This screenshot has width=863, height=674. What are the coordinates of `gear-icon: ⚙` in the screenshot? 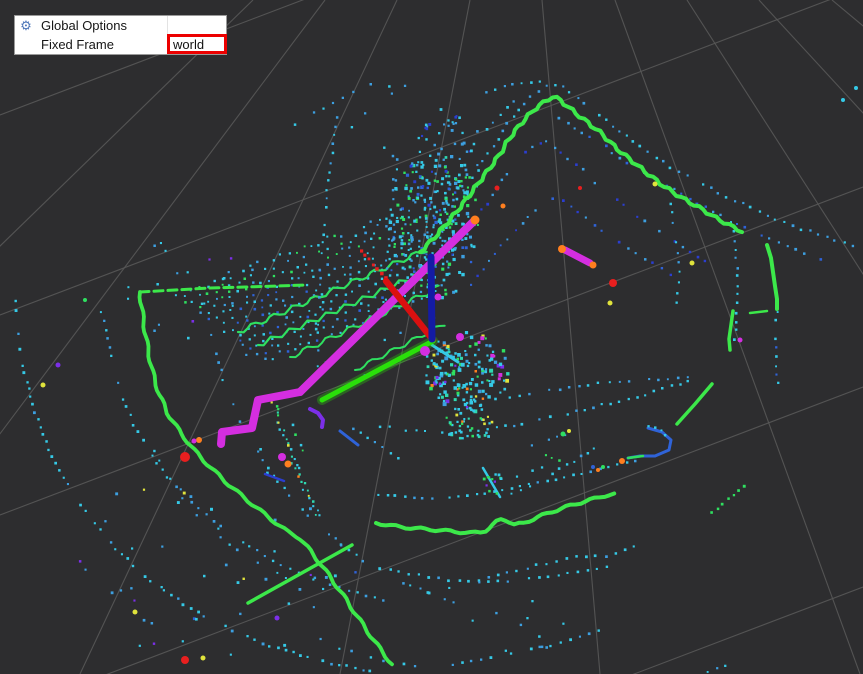 It's located at (26, 26).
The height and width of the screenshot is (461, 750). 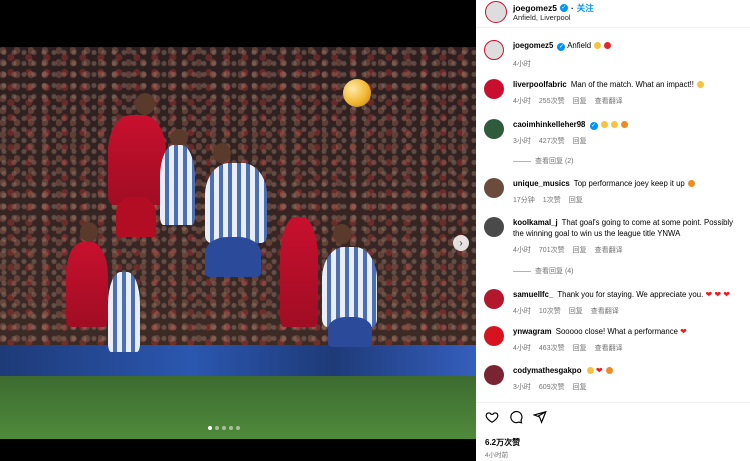 I want to click on player-red-left, so click(x=87, y=284).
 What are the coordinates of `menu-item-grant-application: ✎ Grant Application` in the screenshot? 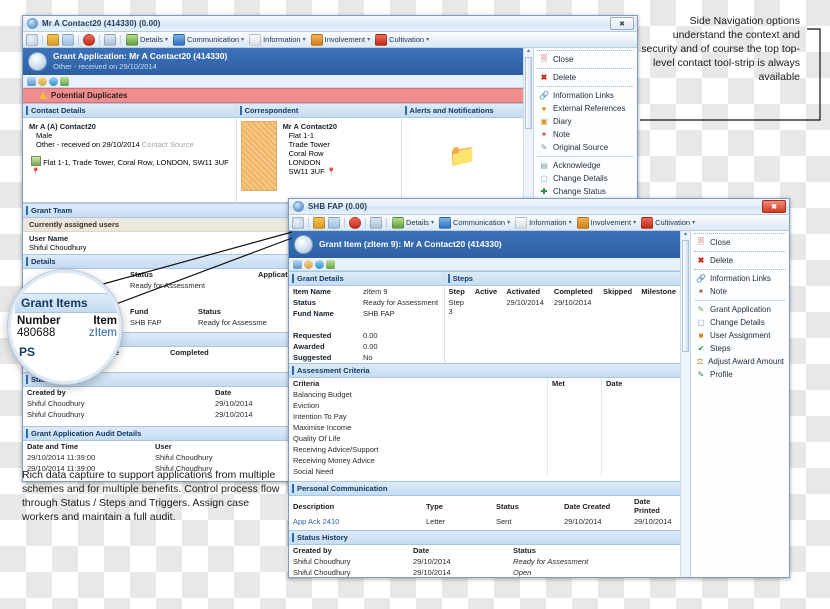 It's located at (740, 310).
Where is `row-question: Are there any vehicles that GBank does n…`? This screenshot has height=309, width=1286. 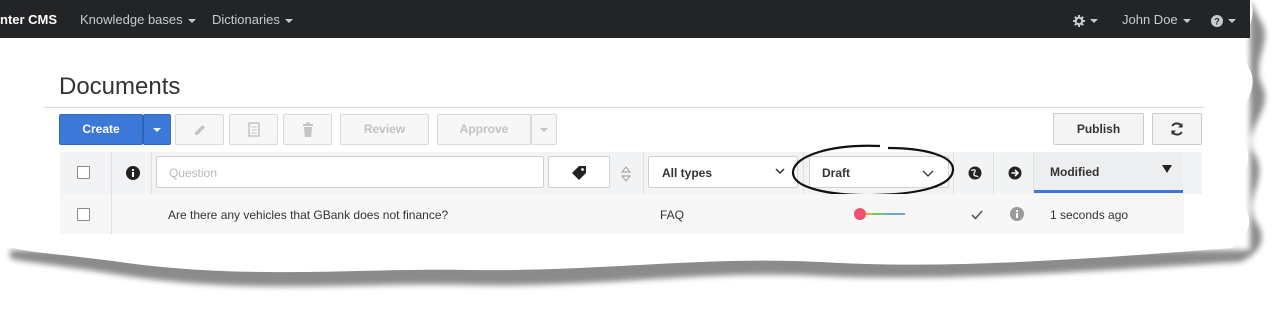 row-question: Are there any vehicles that GBank does n… is located at coordinates (308, 215).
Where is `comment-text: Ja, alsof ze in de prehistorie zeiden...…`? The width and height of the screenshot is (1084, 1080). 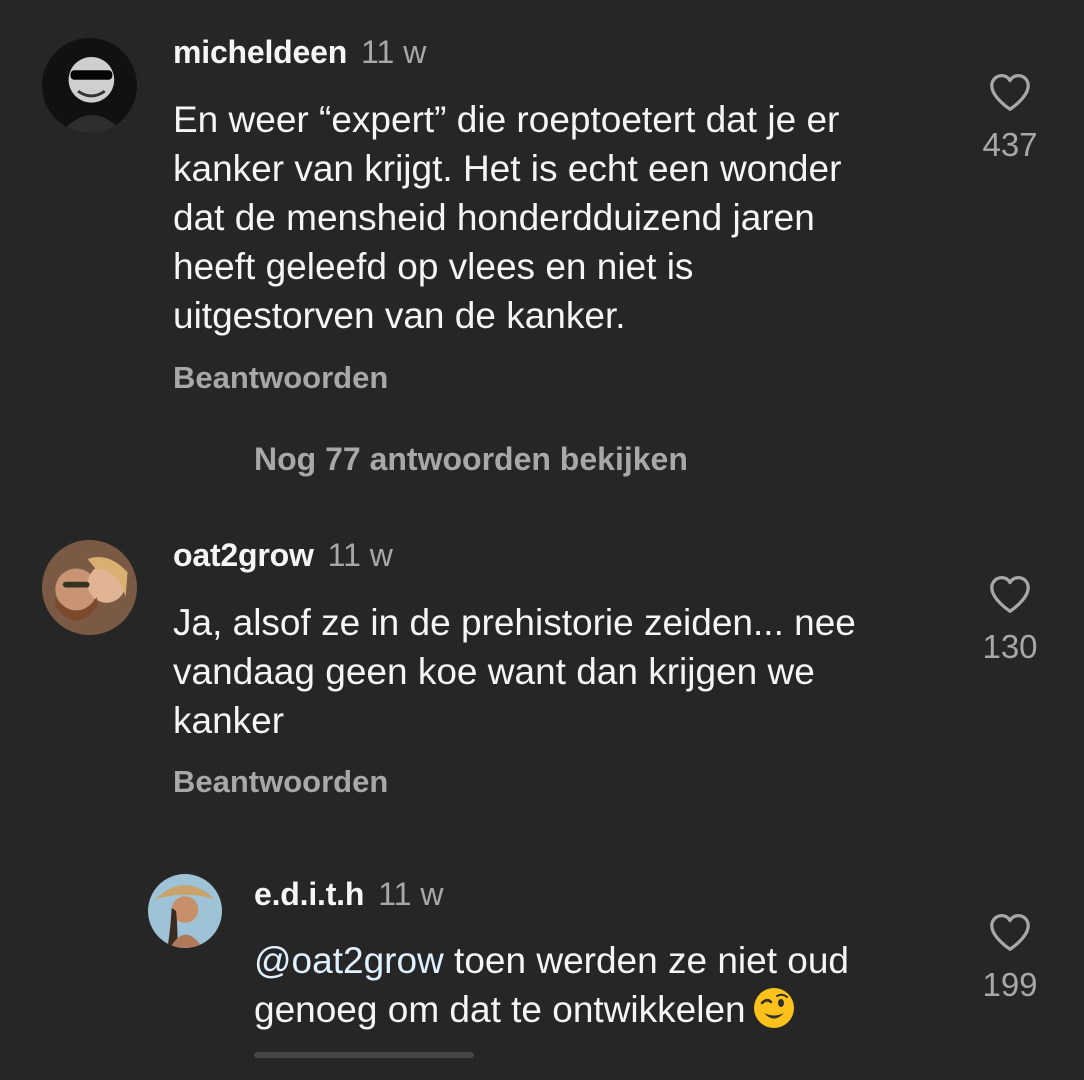
comment-text: Ja, alsof ze in de prehistorie zeiden...… is located at coordinates (514, 672).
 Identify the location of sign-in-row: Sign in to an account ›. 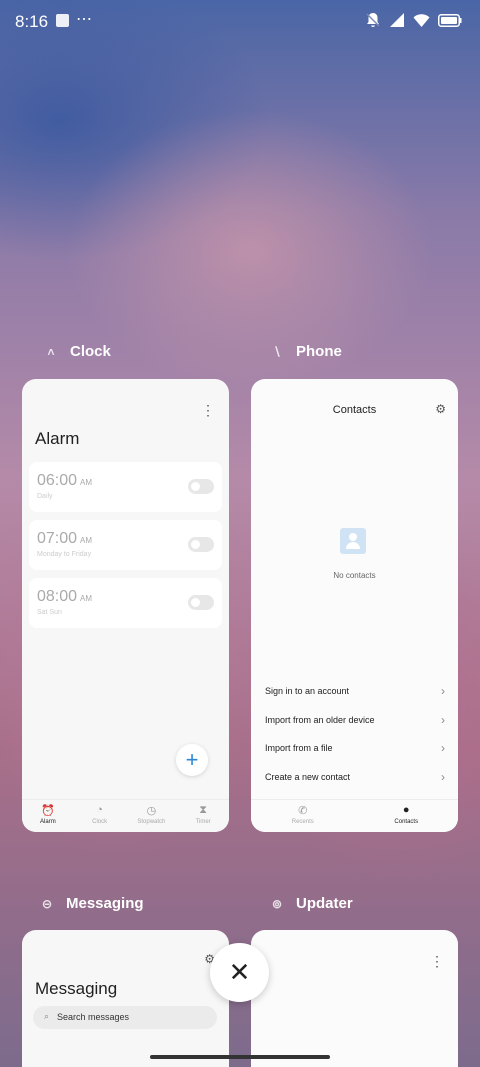
(355, 695).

▶ _EXERCISE REQUIREMENTS_:
Quote the lines from the line containing "is (1084, 1080)." through the end of the lines, leaving out the pictures.

▶ _ANSWER BELOW_:
Where is `comment-text: Ja, alsof ze in de prehistorie zeiden...…`? The width and height of the screenshot is (1084, 1080). 
comment-text: Ja, alsof ze in de prehistorie zeiden...… is located at coordinates (514, 672).
 Identify the location of sign-in-row: Sign in to an account ›. 
(355, 695).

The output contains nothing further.